Electronic wills and virtual will witnessing
For most Canadians, virtual will witnessing is here to stay — at least for a while. Ontario changed its rules to allow remote witnessing of wills in April 2021. New Brunswick passed legislation in December that removed a sunset date in its law allowing virtual will witnessing. Quebec extended a temporary ministerial order until Aug. 31 that allows will execution by video, and Alberta extended virtual witnessing until August 2024. Saskatchewan, which already allowed virtual will witnessing, recently tabled legislation to make wills valid if signed electronically by a testator before two witnesses, at least one of whom is a lawyer. British Columbia, in addition to allowing virtual witnessing, was the first province to recognize electronic wills, with that practice becoming legal Dec. 1, 2021.

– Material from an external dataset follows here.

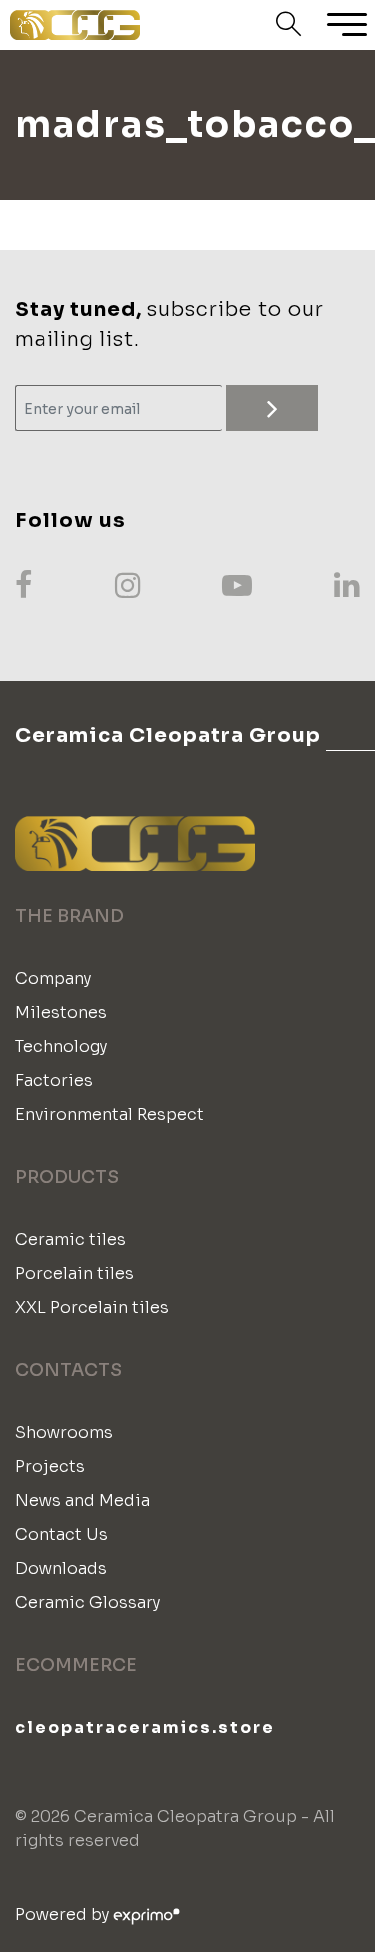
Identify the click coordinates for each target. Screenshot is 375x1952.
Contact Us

Virtual disciplinary hearings
The new self-regulatory organization (SRO) will, for the time being, maintain the existing hearing practices of the Mutual Fund Dealers Association of Canada and the Investment Industry Regulatory Organization of Canada (IIROC). On the investment dealer side, in-person attendance at hearings is still limited to participants and their lawyers, while the public and media can observe remotely. For mutual fund dealers, the parties and panel determine whether a hearing will be remote or in-person, and most are held remotely. The new SRO’s enforcement division will review both policies to determine best practices, a spokesperson said.
Electronic financial reports
The Canadian Securities Administrators (CSA) is proposing to replace current delivery requirements for investment funds — including financial statements and reports of fund performance — with an “access instead of delivery” model, requiring manufacturers to post statements to a designated website, announce availability of documents in a news release and to send them to investors on request. Stakeholder comments were due on Dec. 26.

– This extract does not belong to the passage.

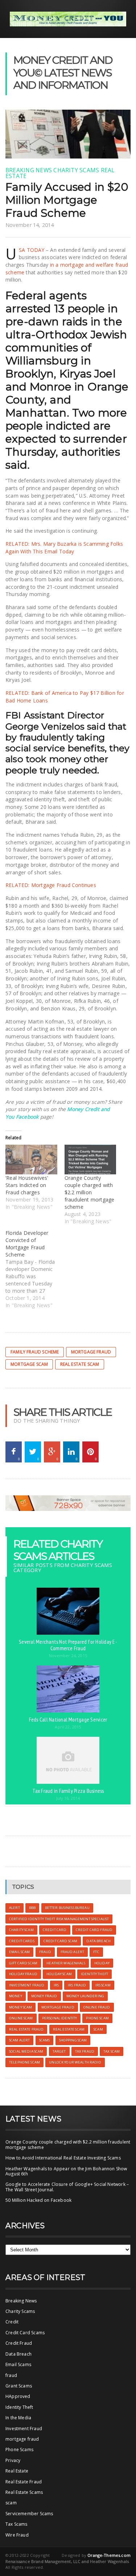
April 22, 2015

Meanwhile, feedback on the CSA’s proposals for an “access equals delivery” model for public companies — including permitting electronic delivery of a prospectus, financial statements and management discussion and analysis — was due July 6.
A group of 12 Canadian banks and life insurers recently received court approval to again hold their annual meetings in virtual or hybrid format, and to use alternative means for distributing meeting materials. While securities regulators don’t oversee shareholder meetings, the CSA released guidance last year encouraging issuers to enable participation in shareholder meetings “comparable” to what a shareholder could expect in person, such as opportunities to raise points of order, make motions and ask questions.
Electronic signatures for client agreements, contracts and consents were allowed before Covid-19, but the pandemic made them more common. IIROC updated its guidance in 2019, warning members not to use e-mail to accept client instructions and instead recommending a password-protected e-mail portal or e-signature technology to prove a document has been signed by both advisor and client. Firms must also comply with privacy and provincial e-commerce laws for certain documents, such as powers of attorney, wills or trusts, which still may require physical signatures.